GIVEN DATA Block Start

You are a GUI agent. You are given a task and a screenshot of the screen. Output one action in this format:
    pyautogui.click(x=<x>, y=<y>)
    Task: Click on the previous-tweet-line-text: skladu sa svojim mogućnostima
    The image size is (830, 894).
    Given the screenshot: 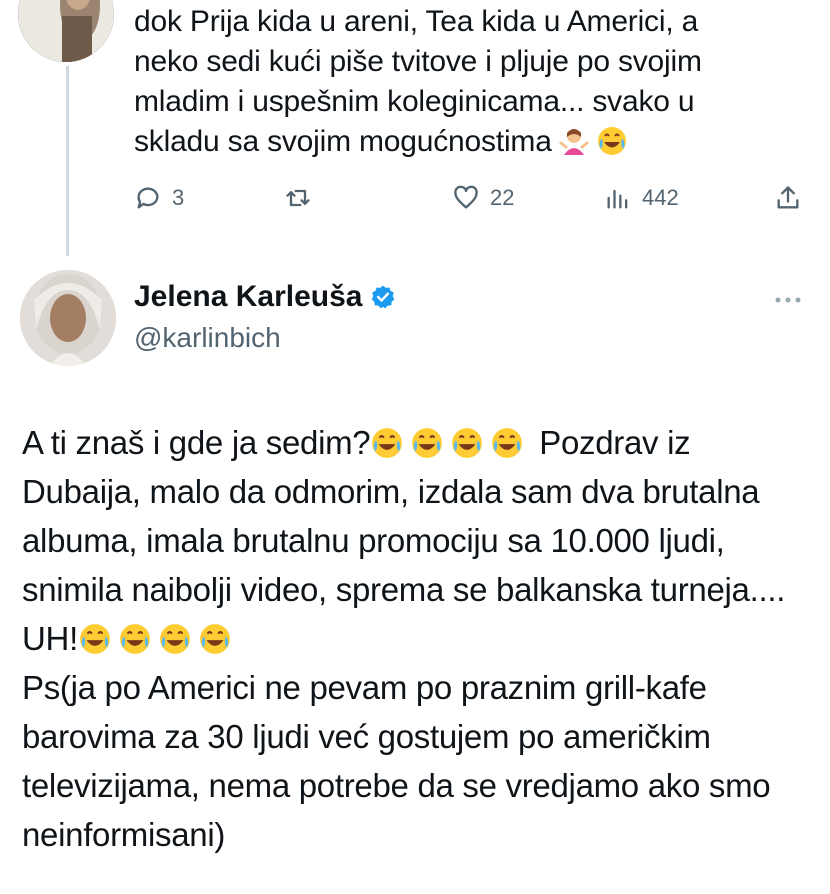 What is the action you would take?
    pyautogui.click(x=343, y=142)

GIVEN DATA Block End

**EXERCISE AIM**
Please quote, word for word, the stretch of lines from the very first one through the line containing "The image size is (830, 894).".

**TASK SOLUTION**
You are a GUI agent. You are given a task and a screenshot of the screen. Output one action in this format:
    pyautogui.click(x=<x>, y=<y>)
    Task: Click on the previous-tweet-line-text: skladu sa svojim mogućnostima
    The image size is (830, 894).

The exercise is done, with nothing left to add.